- [EXTRACT TO READ]:
The southwestern province of Yunnan, which has the most HIV/AIDS cases in China, has intensified its efforts to curb the spread of the disease.
To date, the provincial government of Yunnan has invested about 100 million yuan (US$12 million) into the prevention and treatment of HIV and AIDS, according to the office of the provincial leading group for HIV/AIDS prevention and treatment.
The first group of 146 HIV carriers were found in the province in 1989 and the number has kept rising ever since.
In 1999, the number of HIV carriers in Yunnan accounted for 43.6 percent of the national total and the figure dropped to 32 percent in September this year.
Over the past 10 years, the province has received assistance funds totaling approximately 100 million yuan (US$12 million) from the United Nations Children's Fund, the Joint UN Program on HIV/AIDS, the Asian Development Bank and non-governmental organizations in Australia, Britain and other countries.
With these funds, the province has launched prevention and treatment of HIV and AIDS programs in more than 20 cities and counties.
Yunnan has established an HIV/AIDS monitoring system which consists of a provincial-level AIDS and venereal diseases prevention and treatment center, 36 preliminary test labs, 49 AIDS monitoring stations and 29 venereal disease monitoring stations.
Meanwhile, the province has launched public awareness programs on AIDS prevention and treatment.
In October, the province launched China's largest AIDS treatment program which will provide free anti-AIDS medicines to 300 patients within five years.
The number of HIV carriers in the province was registered at 11,957 by the end of September. But experts estimated the actual figure to be more than 70,000.
Health departments estimated that there are now about one million HIV carriers in China.

- [GIVEN ENTRIES]:

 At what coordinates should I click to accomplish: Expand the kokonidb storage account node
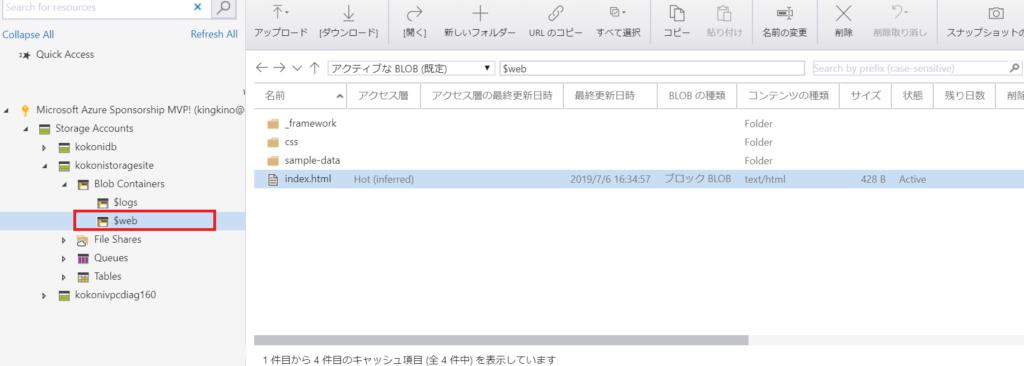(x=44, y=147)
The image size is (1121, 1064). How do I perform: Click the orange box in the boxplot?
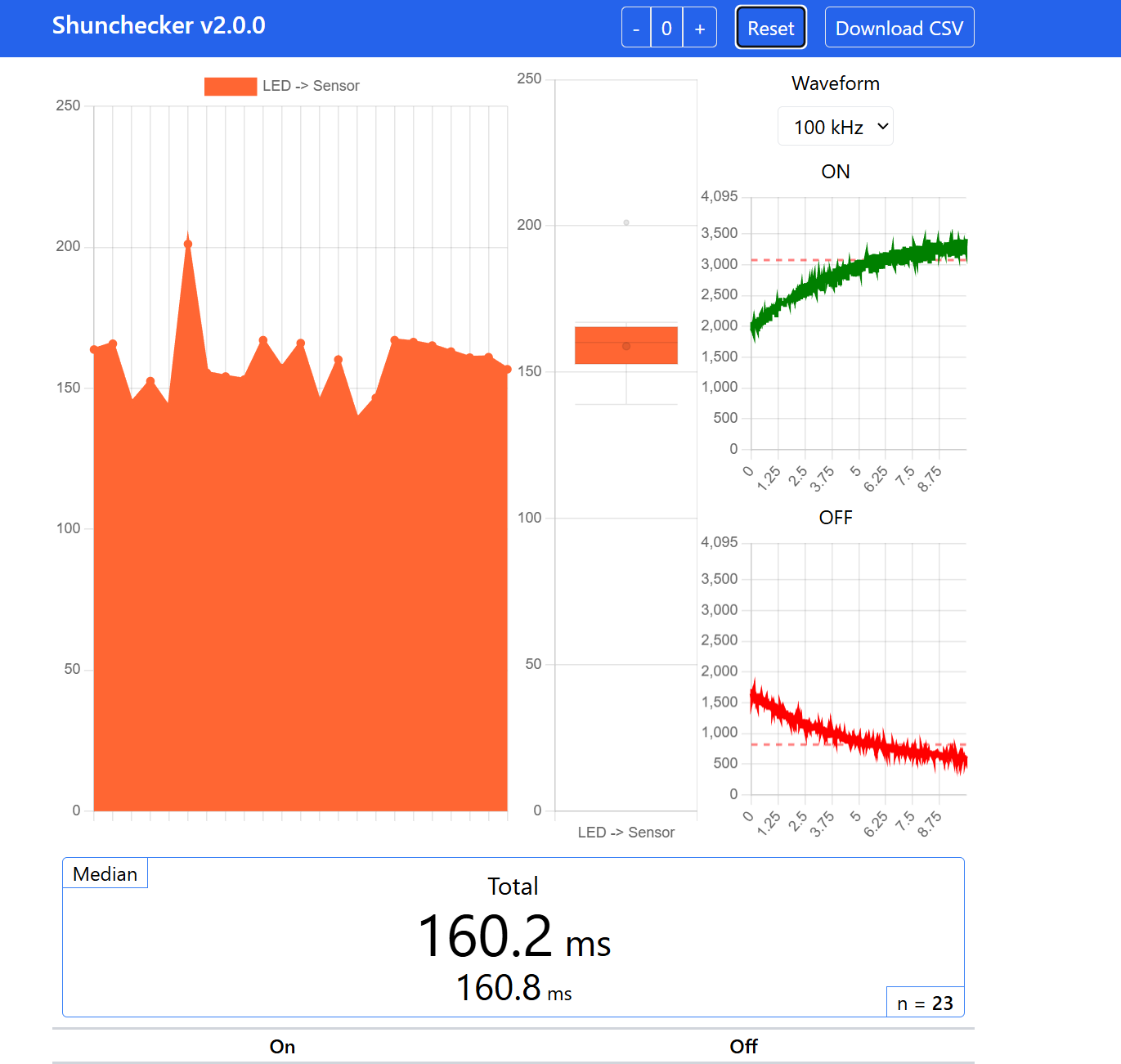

...

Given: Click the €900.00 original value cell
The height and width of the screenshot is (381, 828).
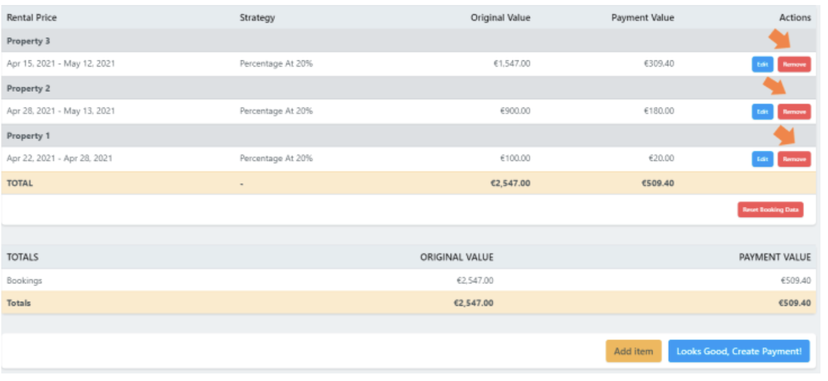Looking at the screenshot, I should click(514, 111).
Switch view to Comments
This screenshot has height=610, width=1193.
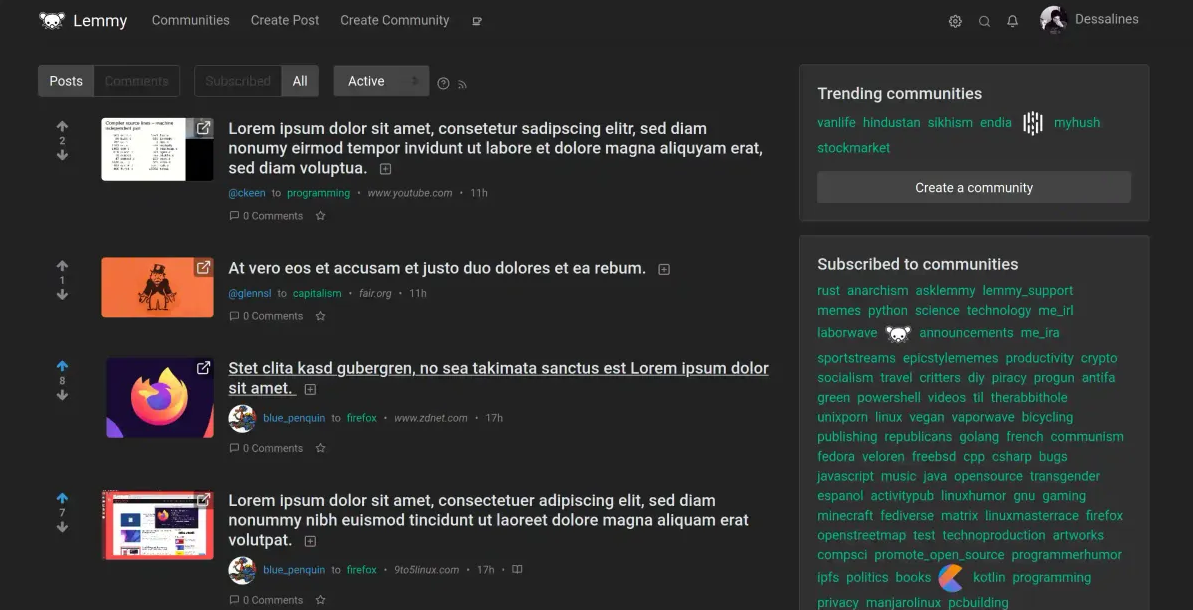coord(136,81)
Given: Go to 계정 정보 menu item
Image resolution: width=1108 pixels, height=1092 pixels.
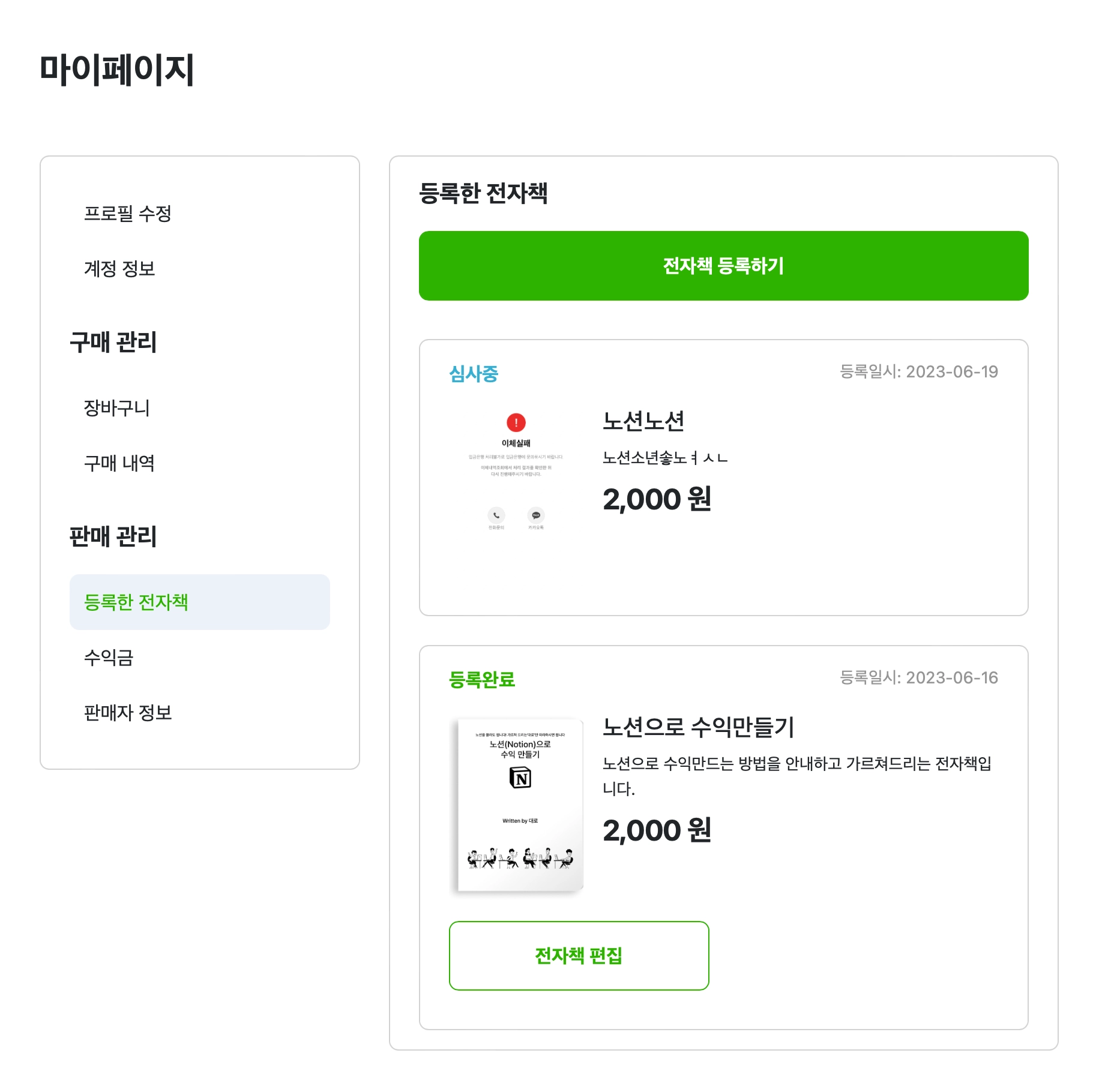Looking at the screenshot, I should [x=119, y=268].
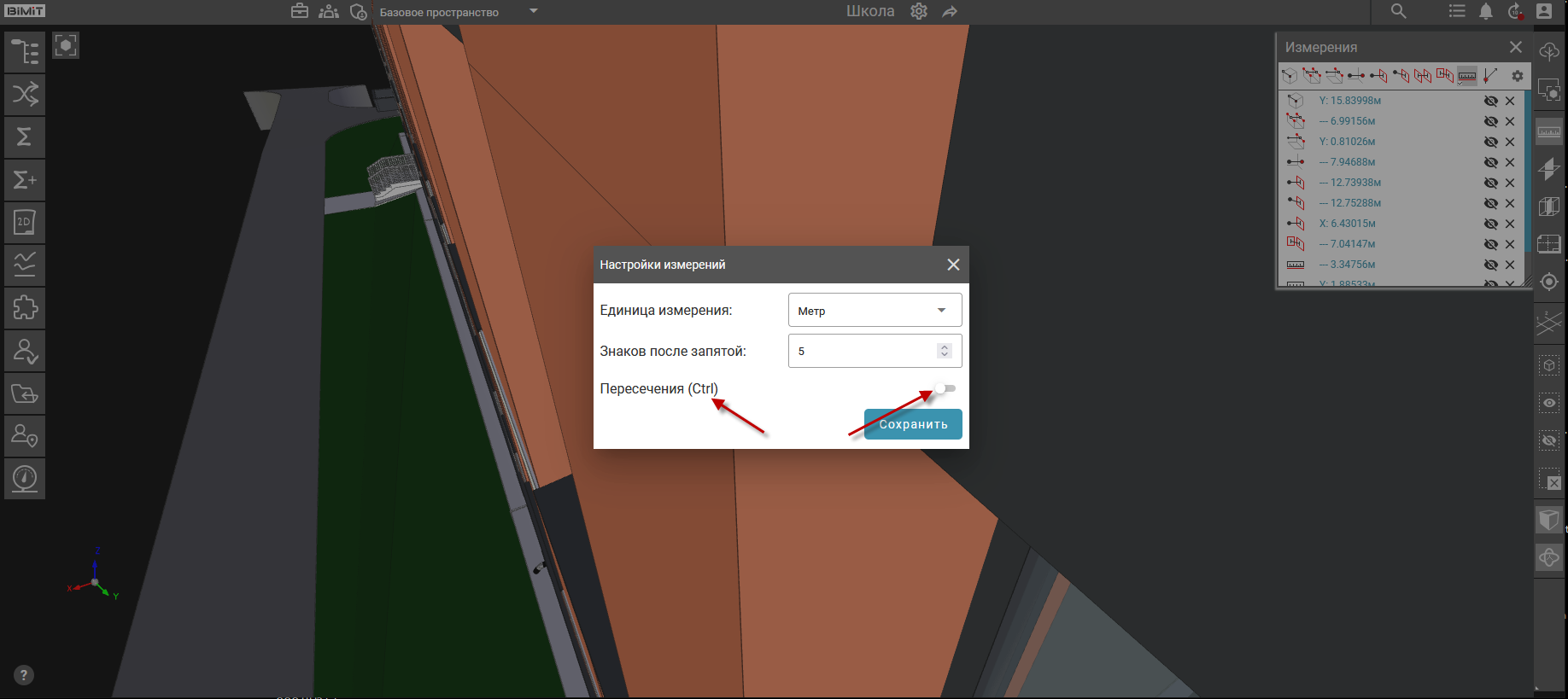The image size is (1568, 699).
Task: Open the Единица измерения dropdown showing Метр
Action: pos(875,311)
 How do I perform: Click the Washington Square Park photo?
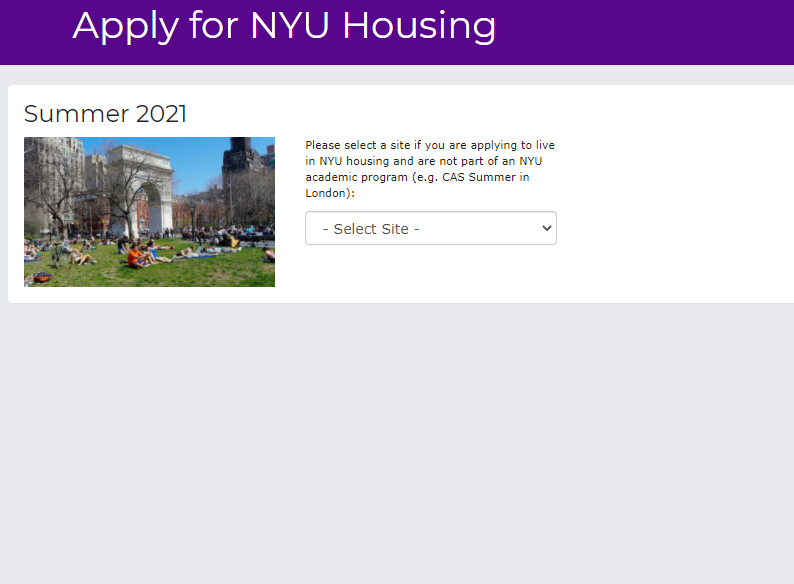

---

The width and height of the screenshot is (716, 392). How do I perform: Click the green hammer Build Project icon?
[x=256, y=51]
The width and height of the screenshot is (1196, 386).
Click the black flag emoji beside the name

- [TO DO]:
1 - Retype the passage of the text on HIV/AIDS in Yunnan, starting with "Meanwhile, the province" and going on through "within five years.".
2 - Based on the text on HIV/AIDS in Yunnan, answer yes or no to each statement and quote the words that decide it. (a) The first HIV carriers in the province were found in 1989. (b) Yunnan's share of China's HIV carriers rose between 1999 and September. (c) The treatment program launched in October will give free anti-AIDS medicines to 300 patients.

- [OUTPUTS IN ORDER]:
1 -
Meanwhile, the province has launched public awareness programs on AIDS prevention and treatment.
In October, the province launched China's largest AIDS treatment program which will provide free anti-AIDS medicines to 300 patients within five years.

2 -
(a) Yes: "The first group of 146 HIV carriers were found in the province in 1989"
(b) No: "accounted for 43.6 percent of the national total and the figure dropped to 32 percent in September this year"
(c) Yes: "will provide free anti-AIDS medicines to 300 patients within five years"